BEGIN Exercise input

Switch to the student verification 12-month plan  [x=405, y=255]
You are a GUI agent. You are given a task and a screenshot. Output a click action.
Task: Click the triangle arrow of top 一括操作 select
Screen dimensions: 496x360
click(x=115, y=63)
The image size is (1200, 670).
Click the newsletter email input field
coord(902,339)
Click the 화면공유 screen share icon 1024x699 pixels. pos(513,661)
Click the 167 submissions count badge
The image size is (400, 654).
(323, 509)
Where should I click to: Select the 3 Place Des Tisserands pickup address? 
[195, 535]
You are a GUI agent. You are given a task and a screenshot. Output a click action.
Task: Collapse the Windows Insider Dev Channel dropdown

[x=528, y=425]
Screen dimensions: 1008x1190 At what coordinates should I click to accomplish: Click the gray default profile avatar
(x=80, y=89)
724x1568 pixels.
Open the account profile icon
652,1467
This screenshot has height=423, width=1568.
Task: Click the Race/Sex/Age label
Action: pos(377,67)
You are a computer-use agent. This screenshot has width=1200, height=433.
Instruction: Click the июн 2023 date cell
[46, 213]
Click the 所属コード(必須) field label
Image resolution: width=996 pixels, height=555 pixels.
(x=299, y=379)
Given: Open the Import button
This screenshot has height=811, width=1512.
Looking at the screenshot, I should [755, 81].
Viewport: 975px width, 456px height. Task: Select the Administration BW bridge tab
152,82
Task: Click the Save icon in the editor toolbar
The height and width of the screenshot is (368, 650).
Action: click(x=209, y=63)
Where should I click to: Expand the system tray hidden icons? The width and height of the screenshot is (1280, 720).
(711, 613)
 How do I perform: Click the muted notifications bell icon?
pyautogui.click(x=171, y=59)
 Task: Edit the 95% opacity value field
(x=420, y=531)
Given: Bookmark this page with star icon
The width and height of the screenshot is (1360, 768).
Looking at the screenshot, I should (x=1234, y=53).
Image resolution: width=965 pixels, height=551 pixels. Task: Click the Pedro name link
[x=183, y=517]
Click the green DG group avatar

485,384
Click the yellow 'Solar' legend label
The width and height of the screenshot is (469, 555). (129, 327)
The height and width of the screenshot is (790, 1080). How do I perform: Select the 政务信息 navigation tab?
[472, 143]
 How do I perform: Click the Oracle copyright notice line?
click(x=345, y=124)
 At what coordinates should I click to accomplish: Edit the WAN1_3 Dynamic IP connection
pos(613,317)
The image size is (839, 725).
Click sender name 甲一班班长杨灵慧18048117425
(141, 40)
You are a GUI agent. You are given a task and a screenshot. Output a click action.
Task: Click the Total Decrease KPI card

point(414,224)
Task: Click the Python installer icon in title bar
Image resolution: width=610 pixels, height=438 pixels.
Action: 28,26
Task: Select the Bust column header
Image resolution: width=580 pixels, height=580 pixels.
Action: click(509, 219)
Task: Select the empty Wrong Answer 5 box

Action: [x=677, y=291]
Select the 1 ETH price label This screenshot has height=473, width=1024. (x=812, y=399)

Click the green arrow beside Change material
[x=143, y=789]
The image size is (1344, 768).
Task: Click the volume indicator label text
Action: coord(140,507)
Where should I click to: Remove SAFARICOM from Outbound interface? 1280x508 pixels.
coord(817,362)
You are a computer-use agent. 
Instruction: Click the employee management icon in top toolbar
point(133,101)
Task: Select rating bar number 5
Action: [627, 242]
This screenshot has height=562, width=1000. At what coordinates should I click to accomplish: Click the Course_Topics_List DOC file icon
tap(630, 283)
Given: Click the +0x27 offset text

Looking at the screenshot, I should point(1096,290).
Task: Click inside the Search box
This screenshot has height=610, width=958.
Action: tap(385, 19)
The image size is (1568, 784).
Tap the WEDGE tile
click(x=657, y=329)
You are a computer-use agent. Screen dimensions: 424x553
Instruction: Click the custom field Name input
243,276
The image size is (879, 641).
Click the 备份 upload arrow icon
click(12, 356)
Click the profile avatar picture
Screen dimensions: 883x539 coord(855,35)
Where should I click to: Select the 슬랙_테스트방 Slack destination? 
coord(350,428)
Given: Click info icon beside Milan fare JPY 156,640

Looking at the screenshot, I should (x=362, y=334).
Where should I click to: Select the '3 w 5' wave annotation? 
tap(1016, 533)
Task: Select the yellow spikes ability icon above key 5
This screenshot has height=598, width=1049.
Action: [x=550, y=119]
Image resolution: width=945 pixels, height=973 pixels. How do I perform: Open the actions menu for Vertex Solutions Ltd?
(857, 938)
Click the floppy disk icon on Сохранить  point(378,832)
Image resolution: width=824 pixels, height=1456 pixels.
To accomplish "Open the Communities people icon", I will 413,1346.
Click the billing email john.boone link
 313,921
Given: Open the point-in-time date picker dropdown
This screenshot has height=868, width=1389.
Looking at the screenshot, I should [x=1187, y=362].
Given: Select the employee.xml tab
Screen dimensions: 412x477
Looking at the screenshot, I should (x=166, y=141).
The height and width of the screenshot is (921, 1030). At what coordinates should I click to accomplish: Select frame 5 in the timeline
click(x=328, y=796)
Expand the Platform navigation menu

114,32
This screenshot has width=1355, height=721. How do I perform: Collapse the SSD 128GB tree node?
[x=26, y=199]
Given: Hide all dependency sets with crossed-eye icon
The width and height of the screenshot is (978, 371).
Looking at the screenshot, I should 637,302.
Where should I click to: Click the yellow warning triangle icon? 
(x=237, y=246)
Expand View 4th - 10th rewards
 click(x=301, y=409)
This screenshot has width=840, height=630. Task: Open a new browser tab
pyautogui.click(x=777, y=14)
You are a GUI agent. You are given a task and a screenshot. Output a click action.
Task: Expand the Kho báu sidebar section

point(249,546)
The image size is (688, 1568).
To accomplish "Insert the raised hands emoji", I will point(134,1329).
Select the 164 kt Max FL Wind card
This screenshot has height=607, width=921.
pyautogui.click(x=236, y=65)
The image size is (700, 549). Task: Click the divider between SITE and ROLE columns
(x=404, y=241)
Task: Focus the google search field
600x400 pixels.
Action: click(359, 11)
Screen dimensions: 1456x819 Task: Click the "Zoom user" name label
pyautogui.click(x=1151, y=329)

END Exercise input

What the task asks: What you retype should run from the first line of the entries above through the line containing "Click the 167 submissions count badge", exactly and in full.

Response to this task:
Switch to the student verification 12-month plan  [x=405, y=255]
You are a GUI agent. You are given a task and a screenshot. Output a click action.
Task: Click the triangle arrow of top 一括操作 select
Screen dimensions: 496x360
click(x=115, y=63)
The image size is (1200, 670).
Click the newsletter email input field
coord(902,339)
Click the 화면공유 screen share icon 1024x699 pixels. pos(513,661)
Click the 167 submissions count badge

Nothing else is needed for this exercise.